De redenen, waarom zij aan een groot aantal dieren eenen naar het schijnt onverzoenlijken haat gezworen hebben, ofschoon soms welligt uiterst nietig, hebben toch ook dikwerf eenen nuttigen grond. Zoo b.v. staan de spinnen bij hen in een zeer slechten reuk, hetgeen wel daarvan mag komen, dat zij somwijlen in hunne webben verward geraken of dat deze hun althans hinderlijk zijn, omdat het rag zich aan hunne vleugels hecht en zoo het vliegen moeijelijker maakt. Naauwelijks ontwaart dan ook eene Kolibri eene spin in haar web, of zij schiet er op toe. De snelheid der beweging is zoo groot, dat het niet mogelijk is waartenemen wat er eigenlijk gebeurt, maar in een oogwenk is de spin verdwenen, hetzij dan dat de vogel haar met zijn snavel doorboord, of dat hij haar met zijne kaken gegrepen en uit haar web heeft gerukt. Zonder eenigen twijfel verslinden de Kolibri's kleine spinnen, doch het zoude hun volstrekt onmogelijk zijn de groeten doortezwelgen; het is derhalve eene bepaalde vijandelijke gezindheid, die hen tot den aanval op dezen drijft. De billijkheid vordert echter, dat wij er bijvoegen, dat de spinnen op hare beurt het hun op eene duchtige wijze betaald zetten, want de grootsten onder haar vangen de Kolibri's, en, terwijl zij hen verslinden, wreken zij op hen en hunne jongen het bloed en de vernedering van het geheele geslacht.

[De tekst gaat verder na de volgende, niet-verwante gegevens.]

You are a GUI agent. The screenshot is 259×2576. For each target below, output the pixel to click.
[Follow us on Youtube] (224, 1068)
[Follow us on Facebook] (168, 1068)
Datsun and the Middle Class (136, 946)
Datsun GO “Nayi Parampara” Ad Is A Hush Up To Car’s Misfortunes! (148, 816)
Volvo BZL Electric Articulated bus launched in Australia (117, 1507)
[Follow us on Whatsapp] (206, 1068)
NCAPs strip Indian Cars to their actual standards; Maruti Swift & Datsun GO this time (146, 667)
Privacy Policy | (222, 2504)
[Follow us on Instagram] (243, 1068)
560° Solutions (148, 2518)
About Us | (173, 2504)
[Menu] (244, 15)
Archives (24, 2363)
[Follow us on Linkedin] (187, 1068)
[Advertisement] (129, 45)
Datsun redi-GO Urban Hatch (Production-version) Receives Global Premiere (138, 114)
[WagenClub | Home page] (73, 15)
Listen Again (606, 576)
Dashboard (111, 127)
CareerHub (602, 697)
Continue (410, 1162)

Maar zulke betrekkelijk kleine wezens zijn voor onze vogels toch nog geenszins de gevaarlijkste vijanden; zij hebben er, die vrij wat [ 214 ]gediichter zijn en hunnen moed op zwaarderen proef stellen. Somtijds namelijk gebeurt het, dat zij eenen sperwer te bestrijden hebben. Een goed waarnemer heeft mij verzekerd, dat in zulk een gevecht de overwinning altijd aan de zijde der Kolibri's blijft, ja dat die zelfs door den roofvogel ter naauwernood betwist wordt. Bij zulk eenen strijd hebben de eersten boven den laatsten de voordeelen van haar aantal, van hare kleinheid en bovenal van de snelheid harer bewegingen en de onregelmatigheid harer vlugt. Eenigen vereenigen zich, storten zich vermetel op haren geduchten vijand en trachten hem in de oogen te pikken. De valk begrijpt zoozeer zijne onmagt tegenover deze kleine onbeschaamde schepseltjes, dat hij bijna dadelijk op de vlugt gaat, en zoekt, terwijl hij langzaam op zijne wieken voortdrijvend zich van het strijdperk verwijdert, in de verachting dezer pygmeën de voldoening voor zijne een oogenblik geschonden waardigheid.

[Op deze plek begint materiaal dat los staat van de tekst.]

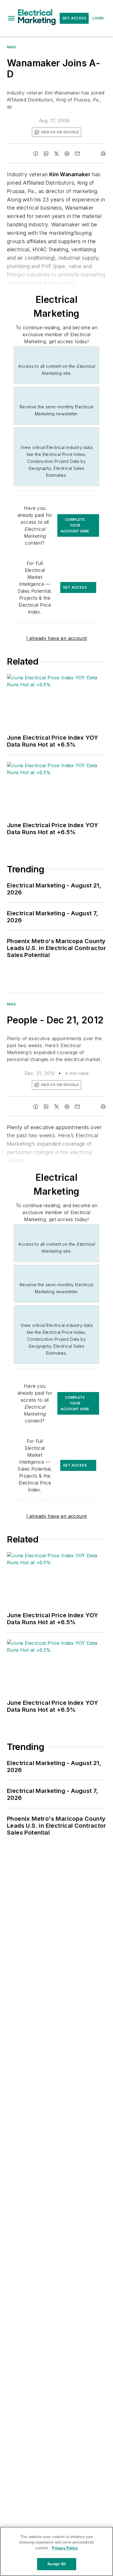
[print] (103, 154)
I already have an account (56, 638)
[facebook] (36, 154)
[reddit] (67, 154)
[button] (11, 18)
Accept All (56, 2564)
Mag (11, 47)
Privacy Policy (65, 2548)
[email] (77, 154)
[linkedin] (46, 154)
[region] (56, 2551)
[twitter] (56, 154)
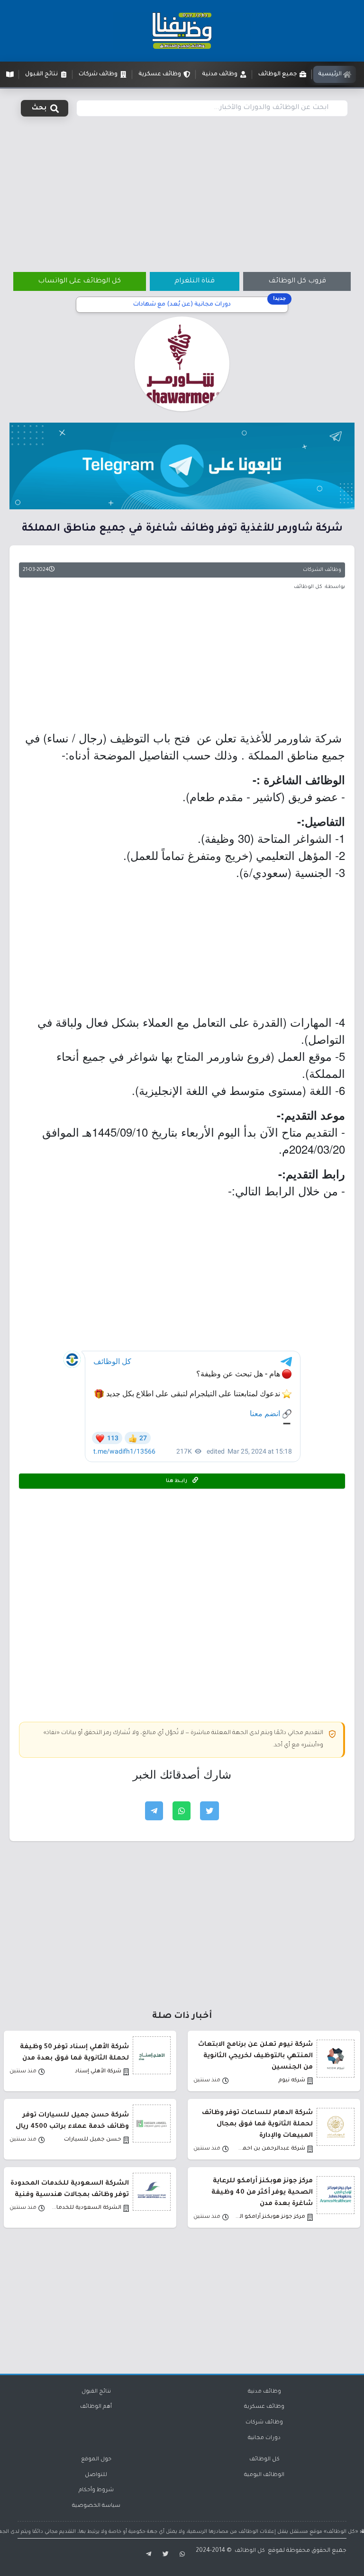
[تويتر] (165, 2555)
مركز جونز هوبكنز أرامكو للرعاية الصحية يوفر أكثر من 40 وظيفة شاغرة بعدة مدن (262, 2192)
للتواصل (96, 2475)
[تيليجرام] (147, 2555)
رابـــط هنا (177, 1481)
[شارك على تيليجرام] (154, 1810)
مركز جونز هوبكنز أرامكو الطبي (270, 2217)
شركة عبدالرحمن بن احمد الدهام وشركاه (270, 2149)
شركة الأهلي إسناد (98, 2072)
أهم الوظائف (96, 2407)
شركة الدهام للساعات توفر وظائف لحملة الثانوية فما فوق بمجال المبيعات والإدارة (257, 2124)
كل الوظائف (264, 2460)
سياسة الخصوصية (96, 2506)
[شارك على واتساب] (182, 1810)
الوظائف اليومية (264, 2475)
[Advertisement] (182, 188)
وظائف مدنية (264, 2392)
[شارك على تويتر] (209, 1810)
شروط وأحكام (96, 2490)
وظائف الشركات (322, 570)
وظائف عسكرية (264, 2407)
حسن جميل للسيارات (92, 2140)
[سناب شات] (183, 2555)
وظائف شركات (264, 2423)
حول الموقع (96, 2460)
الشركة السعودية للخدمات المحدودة (86, 2208)
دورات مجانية (264, 2438)
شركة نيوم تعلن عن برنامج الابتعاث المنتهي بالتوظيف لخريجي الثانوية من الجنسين (255, 2056)
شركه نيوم (291, 2081)
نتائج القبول (96, 2392)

Ten einde het karakter der Kolibri's volledig te schetsen, moeten wij hier nog bij voegen, dat hare strijdlustigheid vergezeld gaat van eene groote mate van onbezonnenheid. Gedurende hare gevechten en verschillende bewegingen in de lucht hebben zij oogenblikken, dat zij zich zelven geheel vergeten, zoodat zij tegen den jager invliegen en zich zoo door eigen schuld laten vangen. Dikwijls zullen zij, in de snelheid harer vlugt, tegen nieuwlings gewitte muren stooten of den snavel verbrijzelen tegen vensterglazen.

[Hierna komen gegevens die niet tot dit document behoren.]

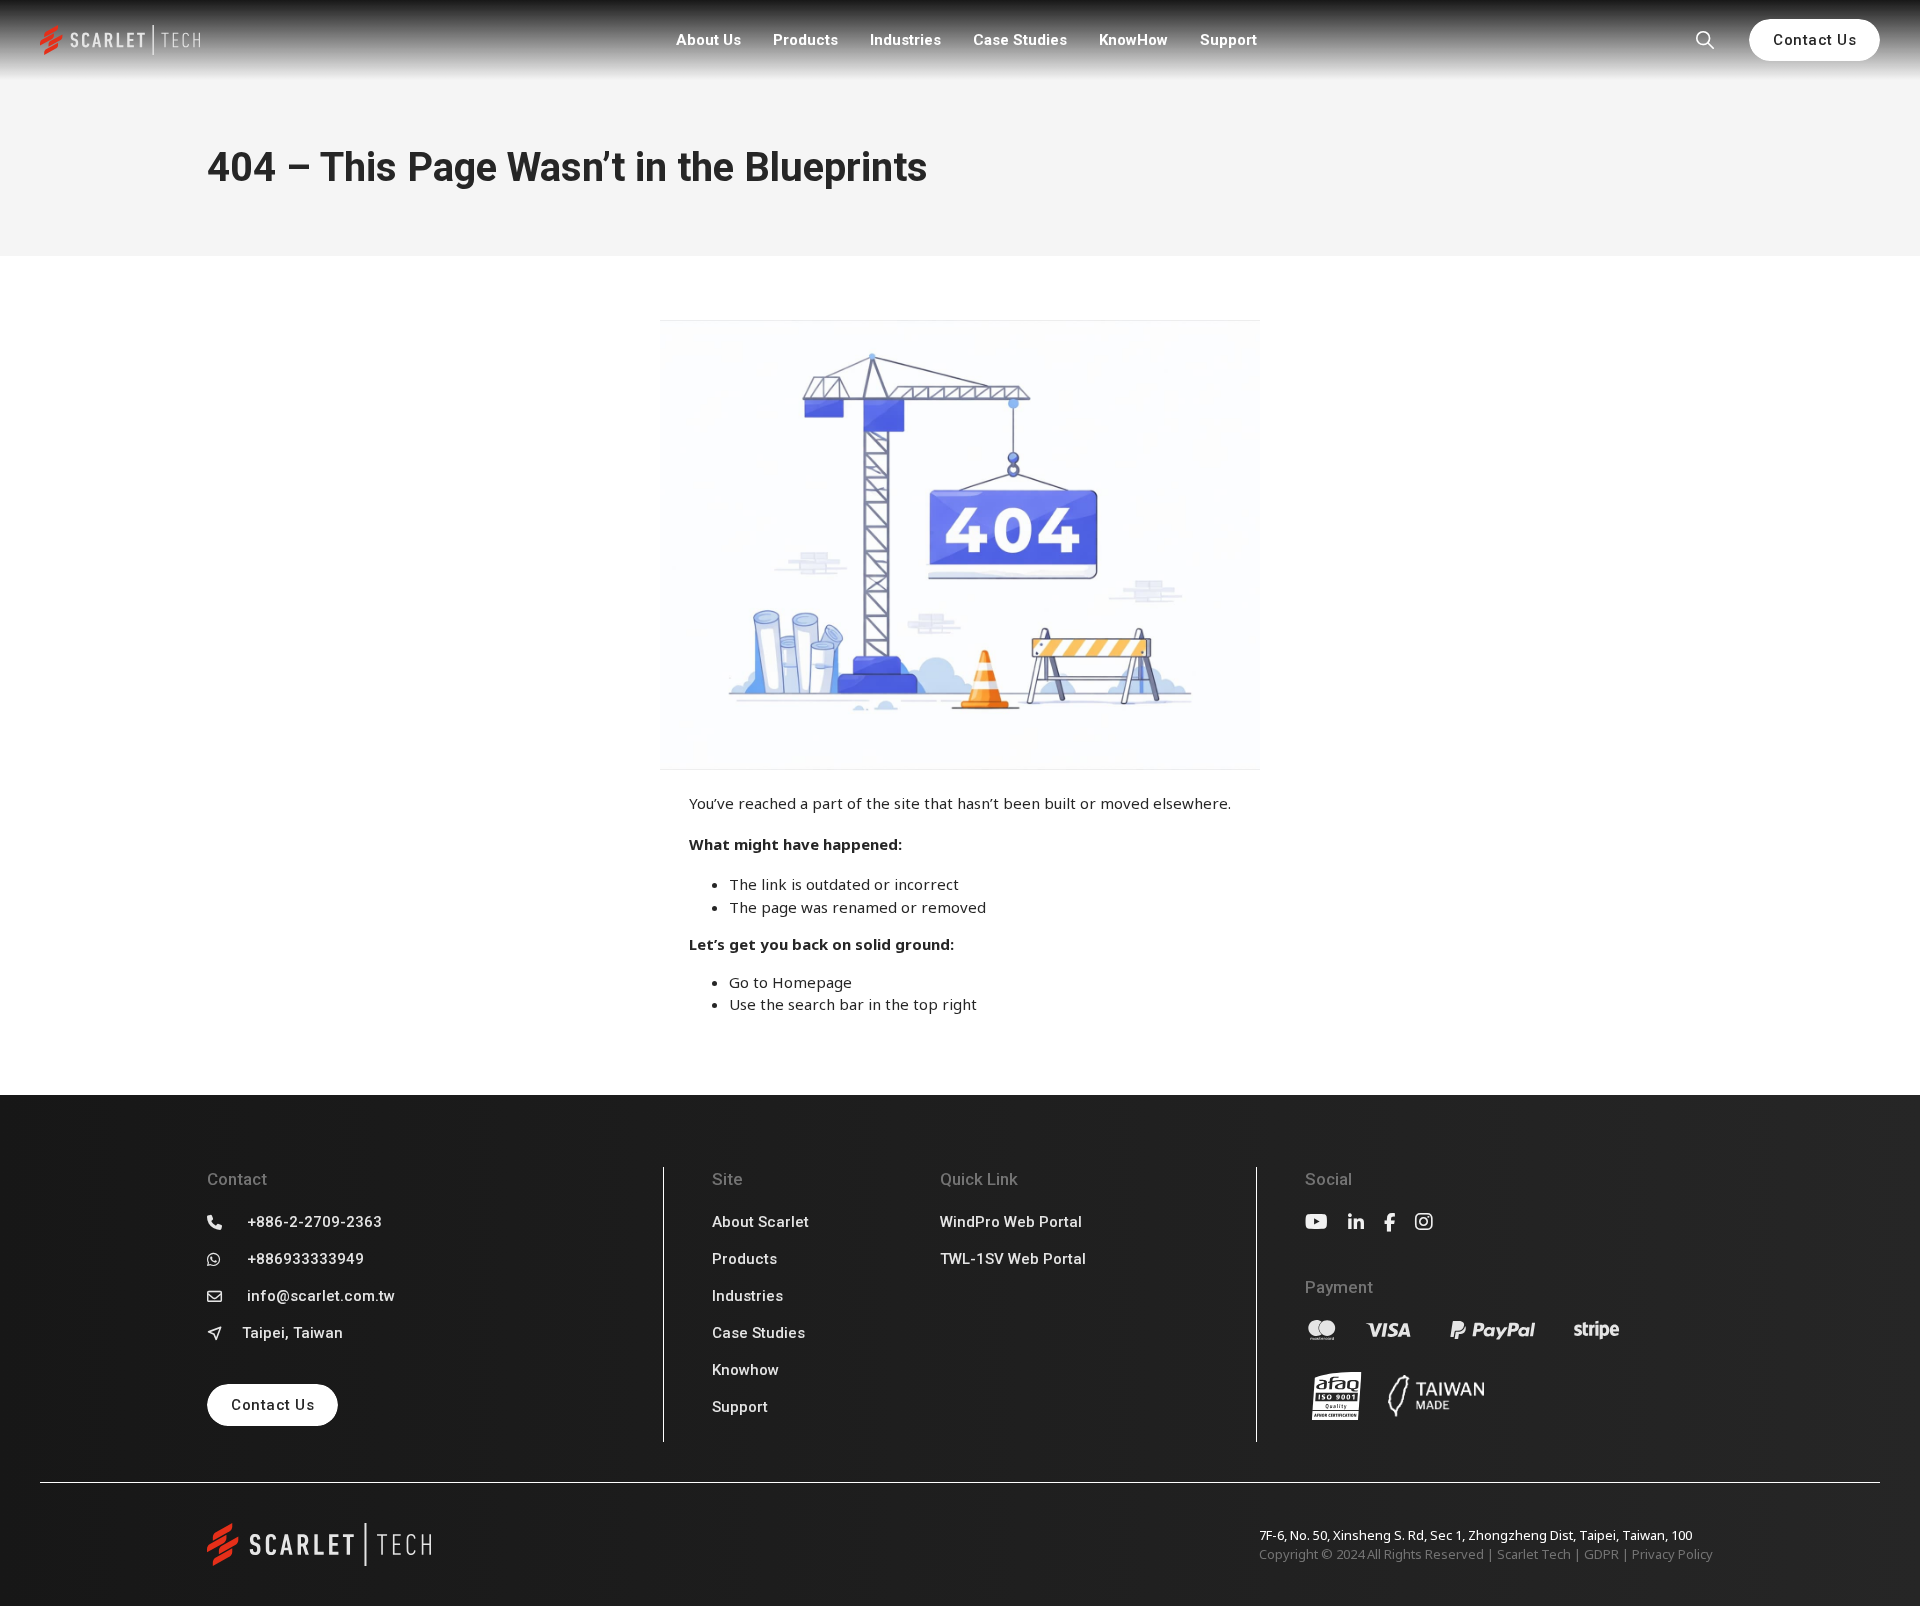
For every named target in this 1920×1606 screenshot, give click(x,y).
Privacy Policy (1672, 1554)
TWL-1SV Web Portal (1013, 1259)
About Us (708, 40)
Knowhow (745, 1370)
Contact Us (1814, 40)
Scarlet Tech (1534, 1554)
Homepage (812, 982)
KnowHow (1133, 40)
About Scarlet (760, 1222)
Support (1228, 40)
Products (805, 40)
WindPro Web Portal (1011, 1222)
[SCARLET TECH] (120, 40)
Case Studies (1020, 40)
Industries (905, 40)
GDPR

Het kan niet anders, of zulke bekoorlijke schepselen moesten de verbeelding der oorspronkelijke bewoners dezer landen prikkelen; de Kolibri's waren dan ook bij de oude Mexicanen het beeld, waaronder zij zich de grootste gelukzaligheid voorstelden. In hunne mythologie werd geleerd, dat de gemalin van den oorlogsgod Toyamiqui de zielen der krijgslieden, die gestorven waren in de verdediging der goden, naar het paleis der zon geleidde, waar zij hen in Kolibri's veranderde. Dit vreemde geloofsartikel was overigens niet voldoende om aan onze vogels een vrijgeleide te bezorgen, want diezelfde Mexicanen, die in hen het goddelijk evenbeeld van huns gelijken zagen, offerden hen zonder gewetensknaging op aan hunne weelderige behoeften. Uit hun schitterend kleed vervaardigden zij die prachtige mantels, ware mozaiken van vederen, welke de Spaansche overheerschers met bewondering vervulden.

Hg. 
 

 

  1. De lezers van ons Album zullen zich nog wel het in den vorigen jaargang geplaatste opstel van den zelfden schrijver over de Spechten in Mexico herinneren. Wij meenen hun geen ondienst te doen met ook dat over de levenswijze der Kolibri's hier over te nemen, waarvan het oorspronkelijke door den reiziger geplaatst is in de Bibliothèque universelle de Génève 1858, No. 9, p. 14.